SELECTED EXTRACT:
%%

“Marry Me Chickpeas”
I grew up on rice and beans and I have recently disclosed to a few sisters that I may do a series on making this complete protein in a variety of ways. Well, that series came sooner than later because, recently, I found this recipe on Instagram and made it plant-based. It uses chickpeas or garbanzo beans! It was already vegetarian but used butter, heavy cream, and parmesan. These were easily substituted with plant-based butter (or avocado oil), coconut milk, and nutritional yeast. I also substituted the black pepper with Monk’s pepper (chasteberry tree tea, grounded).
Now, you may use two cans (BPA-free) of chickpeas (drained), if you are in a rush. I make chickpeas regularly in a pressure cooker because I need aquafaba and I prefer my bean water from chickpeas. To make enough for this recipe, soak 1 cup of chickpeas overnight (or for 1 hour if using the boiling method, discard the water after the hour soak) and pressure cook them. Generally, I bring the pot to pressure and then cook my beans for about 30 minutes because I like mine soft. I double my water to 6 cups instead of 3:1 (water to bean ratio) because I am using a pressure cooker and I want to maximize my aquafaba output.
For those of you who are not coconut milk fans, you don’t taste it. I am not one to like the taste of coconut in dishes that don’t traditionally have it. I disclose this to let you all know that you really don’t taste it. Instead it adds a buttery, milky taste that otherwise would be missing.
I added how I make a quick no-chicken broth in the notes. I usually have everything ready to go before I begin: The garlic is minced, the sundried tomatoes are chopped, the chickpeas are drained, the broth assembled and shaken. I also chop the basil and set it aside. It is just easier and quicker once you are prepared to cook.
Last thing: Though this recipe is called “Marry Me Chickpeas,” I do believe a more appropriate name would be “Eat Your Chickpeas.” I could not promise marriage as only God can find Adam or Eve the right mate. I do believe that if you are already married, it should not hurt your marriage (unless he is just tastefully opposed to chickpeas — and even then, this may change his mind). lol
Enjoy the recipe!
“Marry Me Chickpeas“
Ingredients:
- 2 Tbsp unsalted butter
- 4 cloves garlic minced
- ½ tsp pure salt
- ½ tsp oregano
- ½ tsp crushed red pepper flakes ( ¼ tsp for milder), optional
- ¼ tsp ground black pepper substitute
- ½ cup sun-dried tomatoes, chopped
- 1 cup no-chicken broth*
- 3-4 cups chickpeas, drained
- 1 cup coconut milk
- ¼ cup nutritional yeast
- 2 Tbsp chopped fresh basil
Instructions:
- Combine butter or avocado oil, garlic, salt, oregano, red pepper flakes, and black pepper substitute in a large sauté pan over medium heat as the flavor base. Cook until garlic is fragrant. Stir to be careful not to burn garlic.
- Add sun-dried tomatoes, no-chicken broth, coconut milk, nutritional yeast, and chickpeas to the flavor base and continue cooking uncovered for an additional 5-7 minutes. Stir in chopped basil and cover with lid.
- Serve over rice or toasted bread and enjoy your meal!
NOTE –> No-chicken broth: I make my no-chicken broth with my No-chicken Broth Powder and 1 cup of water and 1 teaspoon liquid aminos. I make this before I start putting this pot together so everything is smooth sailing.

%%

TASK DIRECTIONS: Reproduce, word for word, the part of the chickpea recipe above that opens with the words containing "I grew up on" and closes with "tree tea, grounded).".

GIVEN INFORMATION:
%%

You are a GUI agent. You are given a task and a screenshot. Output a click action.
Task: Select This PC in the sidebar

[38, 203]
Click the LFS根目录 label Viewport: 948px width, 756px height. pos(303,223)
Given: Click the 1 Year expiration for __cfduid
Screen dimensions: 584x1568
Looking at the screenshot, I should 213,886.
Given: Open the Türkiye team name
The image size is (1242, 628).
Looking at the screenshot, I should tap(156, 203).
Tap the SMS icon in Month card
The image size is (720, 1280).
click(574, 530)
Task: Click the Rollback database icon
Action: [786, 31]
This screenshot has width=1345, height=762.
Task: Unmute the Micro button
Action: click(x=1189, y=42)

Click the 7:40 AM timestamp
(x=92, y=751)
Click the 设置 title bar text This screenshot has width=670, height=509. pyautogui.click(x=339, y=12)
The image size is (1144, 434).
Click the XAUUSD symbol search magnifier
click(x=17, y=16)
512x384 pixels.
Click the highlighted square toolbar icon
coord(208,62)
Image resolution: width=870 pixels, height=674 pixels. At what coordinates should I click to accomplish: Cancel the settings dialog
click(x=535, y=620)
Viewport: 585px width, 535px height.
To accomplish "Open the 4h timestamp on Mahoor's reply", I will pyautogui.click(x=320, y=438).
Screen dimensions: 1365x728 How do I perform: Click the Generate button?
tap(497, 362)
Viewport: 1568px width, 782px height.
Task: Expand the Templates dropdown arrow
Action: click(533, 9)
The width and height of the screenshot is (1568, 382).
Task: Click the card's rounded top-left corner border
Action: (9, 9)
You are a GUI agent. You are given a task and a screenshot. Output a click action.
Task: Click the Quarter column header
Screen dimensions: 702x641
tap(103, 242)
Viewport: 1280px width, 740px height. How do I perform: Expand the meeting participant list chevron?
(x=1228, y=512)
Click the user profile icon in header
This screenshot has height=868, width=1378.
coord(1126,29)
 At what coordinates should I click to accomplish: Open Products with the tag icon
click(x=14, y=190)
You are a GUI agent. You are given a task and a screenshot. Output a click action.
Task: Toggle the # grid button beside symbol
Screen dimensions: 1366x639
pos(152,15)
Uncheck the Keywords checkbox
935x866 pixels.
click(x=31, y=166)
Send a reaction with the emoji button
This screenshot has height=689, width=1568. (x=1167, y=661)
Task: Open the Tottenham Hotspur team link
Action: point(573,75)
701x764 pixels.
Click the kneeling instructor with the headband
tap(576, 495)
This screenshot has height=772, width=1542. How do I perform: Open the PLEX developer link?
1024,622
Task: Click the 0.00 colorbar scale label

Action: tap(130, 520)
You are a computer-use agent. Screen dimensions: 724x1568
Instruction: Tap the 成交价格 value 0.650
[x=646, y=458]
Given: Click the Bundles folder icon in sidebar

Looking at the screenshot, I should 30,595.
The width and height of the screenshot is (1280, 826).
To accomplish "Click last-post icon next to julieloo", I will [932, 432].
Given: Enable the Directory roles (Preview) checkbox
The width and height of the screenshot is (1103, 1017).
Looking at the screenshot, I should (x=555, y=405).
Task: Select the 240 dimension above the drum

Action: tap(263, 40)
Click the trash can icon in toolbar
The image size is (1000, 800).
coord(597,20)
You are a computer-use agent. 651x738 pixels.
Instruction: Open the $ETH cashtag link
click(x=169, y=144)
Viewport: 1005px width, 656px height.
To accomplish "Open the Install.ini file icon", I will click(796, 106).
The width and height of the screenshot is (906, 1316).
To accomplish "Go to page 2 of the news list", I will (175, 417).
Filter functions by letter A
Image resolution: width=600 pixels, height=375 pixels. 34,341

%%

THE COMPLETED TASK:
I grew up on rice and beans and I have recently disclosed to a few sisters that I may do a series on making this complete protein in a variety of ways. Well, that series came sooner than later because, recently, I found this recipe on Instagram and made it plant-based. It uses chickpeas or garbanzo beans! It was already vegetarian but used butter, heavy cream, and parmesan. These were easily substituted with plant-based butter (or avocado oil), coconut milk, and nutritional yeast. I also substituted the black pepper with Monk’s pepper (chasteberry tree tea, grounded).